In the integrated 1990-7% 2005 case, the unemployment rate is projected to rise by 0.6 percentage points, reaching 4.8 percent in 2005. Along with the rise in inflation and unemployment, real output of the economy is projected to decline. Real gross domestic product (GDP) is projected to fall by 1.2 percent relative to the reference case in 2005, and employment in non-agricultural establishments is projected to decline by 1.5 million jobs. Similarly, real disposable income is expected to fall by 1.4 percent. As the economy adjusts to higher energy prices, inflation begins to subside in the forecasts after 2005. At the same time, the economy begins to return to its long-run growth path. By 2010, the projected unemployment rate is only 0.2 percentage points above the reference case, and real GDP is projected to be only 0.5 percent below the reference case projection. The impact on non-agricultural employment is projected to diminish to about 200,000 jobs relative to reference case in 2020. The adjustment process is expected to be nearly complete in 2020, approaching the reference case path, with the unemployment rate at the reference case level and real GDP only 0.2 percent below the reference case level.

In the integrated 1990-7% 2008 case, the energy price impacts are projected to be both smoother and smaller in magnitude. The effect on inflation is projected to be smaller, and the CPI is projected to peak at about 1.0 percent above the reference case level in 2010. As a result the impact on the measures of economic performance is moderated throughout the forecast period relative to that in the integrated 1990-7% 2005 case. The unemployment rate is projected to be 0.3 percentage points above the reference case in the 2005 through 2010 period. The impact on real GDP is projected to reach 0.7 percent below the reference case in 2010, and real disposable income is projected to reach its lowest point at 1.1 percent below the reference case in 2010. As with the integrated 1990-7% 2005 case, the integrated 1990-7% 2008 case projects a strong recovery after 2010, and most of the cyclical impacts are expected to dissipate by 2020, with the unemployment rate returning to the reference case level and real GDP only 0.1 percent below the reference case.

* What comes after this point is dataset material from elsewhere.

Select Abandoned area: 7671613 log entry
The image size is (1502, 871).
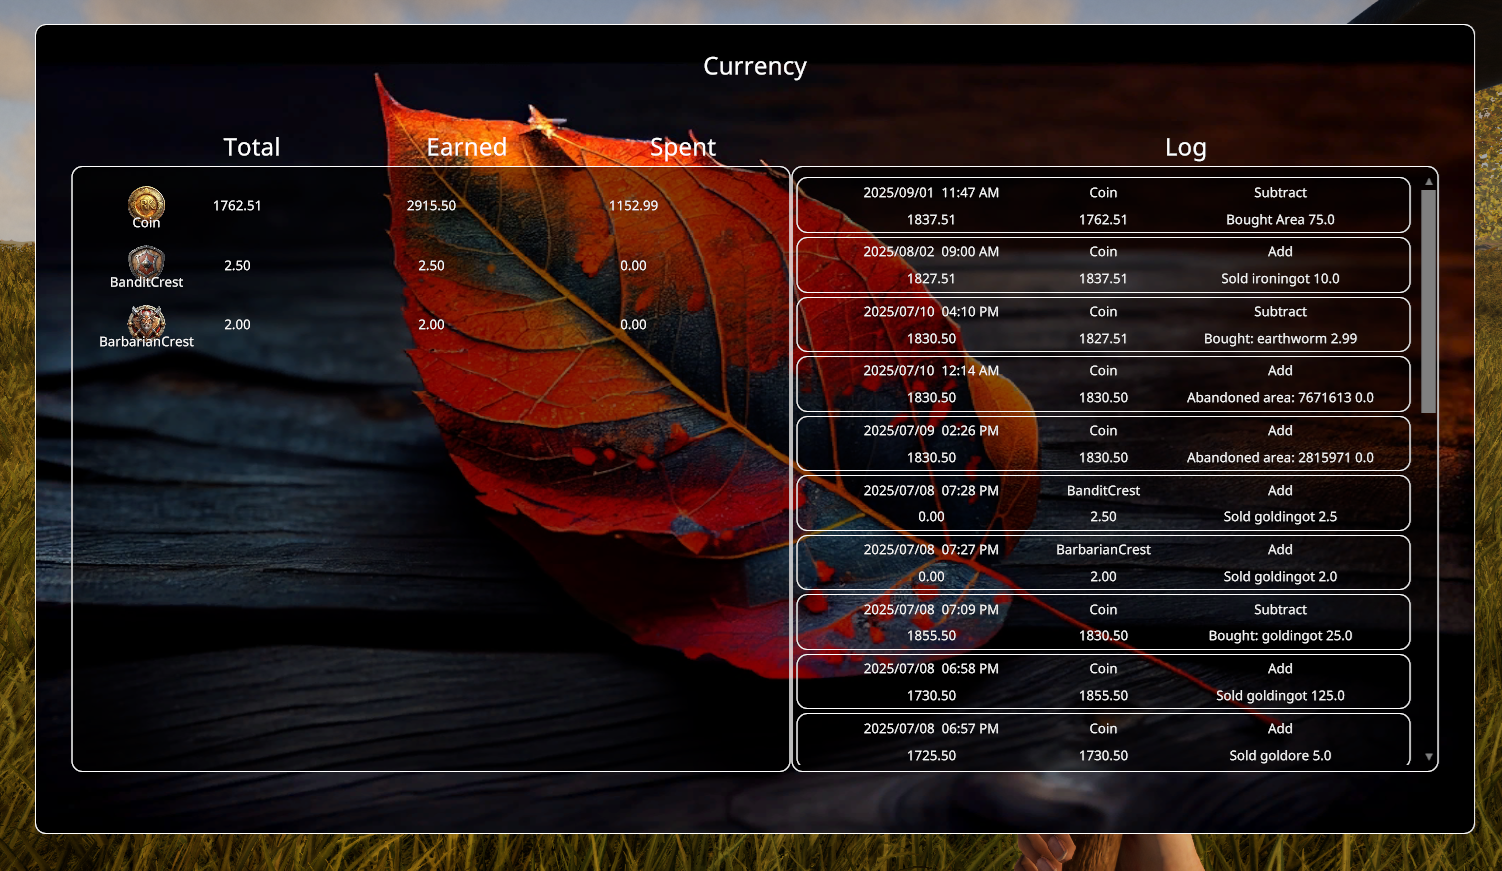pyautogui.click(x=1103, y=384)
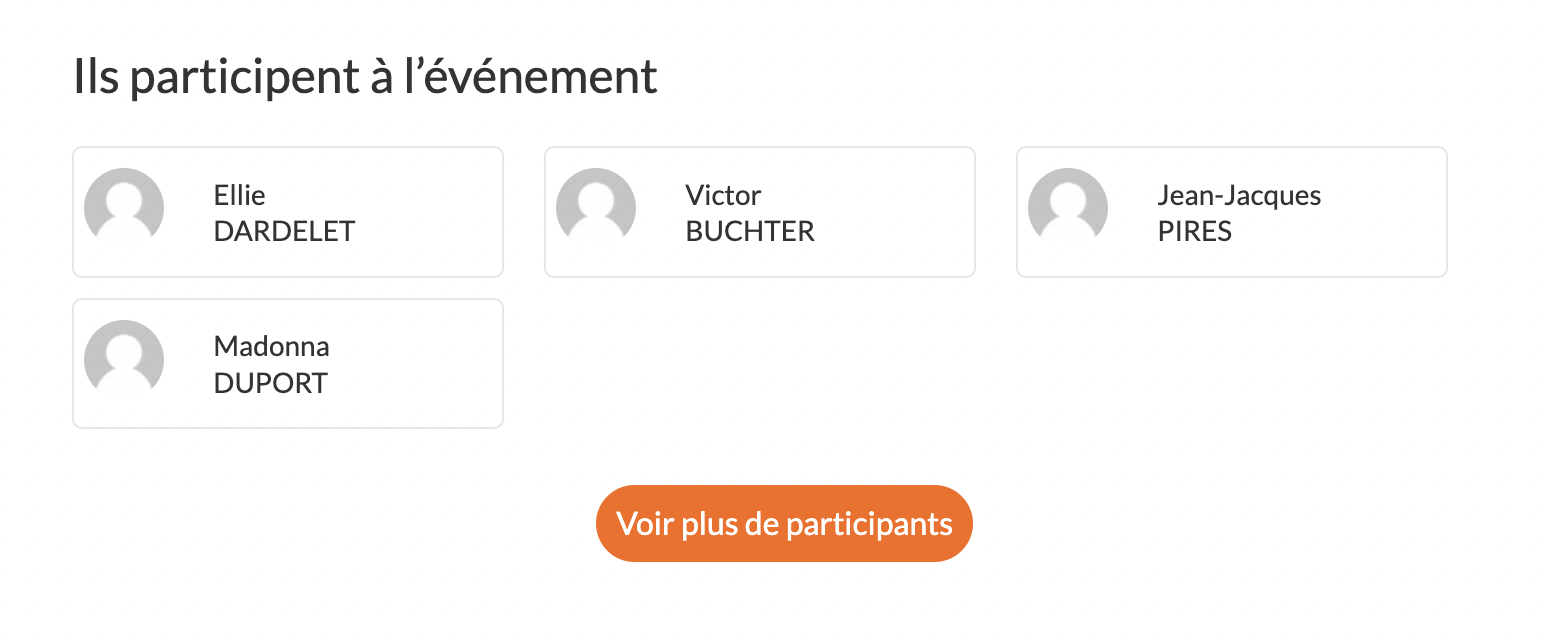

Three key observations follow from these cases:

  • The faster the rise in the underlying energy prices, the stronger the cycle introduced in the macroeconomy.
  • Given that the emissions caps are assumed to reach a plateau, the economy tends to revert back toward the reference case values in the long run after adjusting to the caps.
  • With smaller emission reductions, the projected impacts on the economy are significantly smaller.